The team of researchers compared host interactions of the Middle Eastern Respiratory Syndrome coronavirus (MERS-CoV), the coronavirus that causes Severe Acute Respiratory Syndrome (SARS-CoV-1) and SARS-CoV-2 to uncover host pathways commonly hijacked by all three that could be targeted by novel drugs.

Traditional antiviral drugs often target viral enzymes; however, these can mutate, rendering the therapies inactive and the viruses resistant to therapies. The researchers in this study suggested instead that drugs target the host proteins required for viral replication to avoid resistance and lead to therapeutics with broad-spectrum activity.

Focused on this approach, Gordon et al. mapped the interactions between viral and human proteins for SARS-CoV-2, SARS-CoV-1 and MERS-CoV. After they expressed viral proteins in human host cells, they used mass spectrometry to identify host cell proteins that were physically associated with each viral protein, looking for conserved interactions across all three viruses. They then used genetic screening to identify host factors that either enhanced or inhibited viral infection.

Later in the study the team sought to connect their in vitro molecular data to clinical information for COVID-19 patients.

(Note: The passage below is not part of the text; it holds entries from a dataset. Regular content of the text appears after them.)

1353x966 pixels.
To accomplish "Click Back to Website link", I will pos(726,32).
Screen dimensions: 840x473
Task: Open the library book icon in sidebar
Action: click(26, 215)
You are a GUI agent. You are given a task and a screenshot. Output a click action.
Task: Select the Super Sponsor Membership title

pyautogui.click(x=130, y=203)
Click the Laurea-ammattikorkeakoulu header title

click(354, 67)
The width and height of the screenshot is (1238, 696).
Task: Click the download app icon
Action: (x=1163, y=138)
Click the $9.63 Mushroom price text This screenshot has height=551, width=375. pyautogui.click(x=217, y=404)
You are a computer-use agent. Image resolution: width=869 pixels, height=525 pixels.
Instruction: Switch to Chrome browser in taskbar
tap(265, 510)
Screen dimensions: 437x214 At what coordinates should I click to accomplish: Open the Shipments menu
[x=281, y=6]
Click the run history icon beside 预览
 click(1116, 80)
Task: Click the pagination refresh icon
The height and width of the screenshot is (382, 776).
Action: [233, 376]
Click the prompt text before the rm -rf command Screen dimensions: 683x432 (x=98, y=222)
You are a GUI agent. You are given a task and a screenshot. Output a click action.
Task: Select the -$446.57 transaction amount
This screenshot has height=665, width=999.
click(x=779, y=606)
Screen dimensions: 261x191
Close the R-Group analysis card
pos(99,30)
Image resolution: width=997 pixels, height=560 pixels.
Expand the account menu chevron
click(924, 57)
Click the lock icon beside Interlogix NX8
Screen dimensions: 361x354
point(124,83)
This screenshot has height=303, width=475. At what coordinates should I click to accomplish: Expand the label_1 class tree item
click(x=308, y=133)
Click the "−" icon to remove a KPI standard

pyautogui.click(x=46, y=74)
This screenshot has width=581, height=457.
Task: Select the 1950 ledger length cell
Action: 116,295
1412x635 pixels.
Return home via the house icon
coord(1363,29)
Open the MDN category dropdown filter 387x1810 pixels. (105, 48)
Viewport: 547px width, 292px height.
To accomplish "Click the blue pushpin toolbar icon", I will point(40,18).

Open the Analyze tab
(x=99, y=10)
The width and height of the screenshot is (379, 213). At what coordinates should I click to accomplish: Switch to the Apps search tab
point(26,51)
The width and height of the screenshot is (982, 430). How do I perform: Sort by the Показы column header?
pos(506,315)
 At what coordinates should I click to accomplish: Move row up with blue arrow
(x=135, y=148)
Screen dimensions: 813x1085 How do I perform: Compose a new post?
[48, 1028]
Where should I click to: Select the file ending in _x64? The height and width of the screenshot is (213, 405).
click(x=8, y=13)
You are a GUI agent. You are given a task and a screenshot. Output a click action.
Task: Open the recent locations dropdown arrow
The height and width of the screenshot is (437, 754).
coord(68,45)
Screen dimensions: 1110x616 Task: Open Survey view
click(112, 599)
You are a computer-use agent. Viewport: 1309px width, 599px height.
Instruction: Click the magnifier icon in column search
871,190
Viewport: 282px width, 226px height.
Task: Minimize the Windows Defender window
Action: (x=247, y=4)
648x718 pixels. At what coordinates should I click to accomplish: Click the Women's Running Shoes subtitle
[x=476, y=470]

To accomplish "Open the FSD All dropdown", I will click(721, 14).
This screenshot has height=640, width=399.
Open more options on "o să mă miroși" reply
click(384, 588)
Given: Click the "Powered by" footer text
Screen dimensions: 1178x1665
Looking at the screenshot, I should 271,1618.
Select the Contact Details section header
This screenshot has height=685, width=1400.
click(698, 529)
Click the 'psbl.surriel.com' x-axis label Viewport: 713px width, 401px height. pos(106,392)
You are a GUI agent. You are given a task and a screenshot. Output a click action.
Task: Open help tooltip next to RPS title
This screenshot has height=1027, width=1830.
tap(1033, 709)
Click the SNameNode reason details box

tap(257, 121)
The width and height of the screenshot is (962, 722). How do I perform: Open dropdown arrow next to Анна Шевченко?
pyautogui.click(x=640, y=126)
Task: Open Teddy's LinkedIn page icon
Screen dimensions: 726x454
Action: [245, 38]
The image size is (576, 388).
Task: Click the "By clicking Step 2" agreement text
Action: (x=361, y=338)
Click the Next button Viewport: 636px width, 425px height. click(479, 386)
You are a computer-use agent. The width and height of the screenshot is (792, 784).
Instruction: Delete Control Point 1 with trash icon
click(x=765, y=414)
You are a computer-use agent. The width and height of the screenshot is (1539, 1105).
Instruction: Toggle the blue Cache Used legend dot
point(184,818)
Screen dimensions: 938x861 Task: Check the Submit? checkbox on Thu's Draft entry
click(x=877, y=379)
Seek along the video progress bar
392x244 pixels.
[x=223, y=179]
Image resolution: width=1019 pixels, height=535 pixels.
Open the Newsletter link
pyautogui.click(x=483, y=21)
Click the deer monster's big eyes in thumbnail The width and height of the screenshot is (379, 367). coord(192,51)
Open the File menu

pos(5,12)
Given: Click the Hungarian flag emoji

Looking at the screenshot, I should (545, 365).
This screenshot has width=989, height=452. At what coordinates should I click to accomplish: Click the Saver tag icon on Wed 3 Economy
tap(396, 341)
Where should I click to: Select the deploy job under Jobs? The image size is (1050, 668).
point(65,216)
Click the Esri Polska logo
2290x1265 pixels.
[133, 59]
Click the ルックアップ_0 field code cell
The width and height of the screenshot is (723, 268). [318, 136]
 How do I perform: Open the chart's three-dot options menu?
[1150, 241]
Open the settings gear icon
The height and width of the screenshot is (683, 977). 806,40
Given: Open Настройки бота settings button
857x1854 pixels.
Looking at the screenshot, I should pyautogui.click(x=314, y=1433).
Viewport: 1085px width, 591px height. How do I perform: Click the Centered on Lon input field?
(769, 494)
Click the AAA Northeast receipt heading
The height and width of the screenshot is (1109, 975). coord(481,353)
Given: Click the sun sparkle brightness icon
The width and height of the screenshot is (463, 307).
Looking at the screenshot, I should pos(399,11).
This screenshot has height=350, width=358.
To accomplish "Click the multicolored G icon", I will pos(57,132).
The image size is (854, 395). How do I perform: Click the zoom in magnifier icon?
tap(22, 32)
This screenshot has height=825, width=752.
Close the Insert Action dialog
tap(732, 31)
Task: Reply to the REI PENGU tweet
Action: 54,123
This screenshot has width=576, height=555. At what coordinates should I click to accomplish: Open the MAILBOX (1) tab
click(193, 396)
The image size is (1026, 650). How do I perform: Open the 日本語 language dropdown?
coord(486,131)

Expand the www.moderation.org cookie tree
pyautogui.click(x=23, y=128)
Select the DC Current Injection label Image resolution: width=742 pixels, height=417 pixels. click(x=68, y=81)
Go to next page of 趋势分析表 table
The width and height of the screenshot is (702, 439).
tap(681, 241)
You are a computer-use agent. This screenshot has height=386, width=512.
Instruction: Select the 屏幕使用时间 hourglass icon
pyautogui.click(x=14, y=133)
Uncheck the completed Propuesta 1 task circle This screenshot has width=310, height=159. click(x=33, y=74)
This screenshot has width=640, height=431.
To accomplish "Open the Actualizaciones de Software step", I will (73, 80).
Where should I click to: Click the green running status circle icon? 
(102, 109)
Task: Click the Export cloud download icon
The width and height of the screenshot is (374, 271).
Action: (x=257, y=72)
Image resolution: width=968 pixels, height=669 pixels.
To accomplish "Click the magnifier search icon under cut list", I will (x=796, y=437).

They analysed data from roughly 740,000 US patients with documented SARS-CoV-2 infection and assessed whether patients treated with drugs against selected targets identified in their study fared better than controls treated with clinically similar drugs that do not act on coronavirus host factors. The authors reported that patients who received drugs focused against some of the targets identified in their study had better outcomes.

“Replication in other patient cohorts and further work will be needed to see if there is therapeutic value in these connections, but at the very least we have demonstrated a strategy wherein protein network analyses can be used to make testable predictions from real-world, clinical information,” concluded the authors of the study published in Science.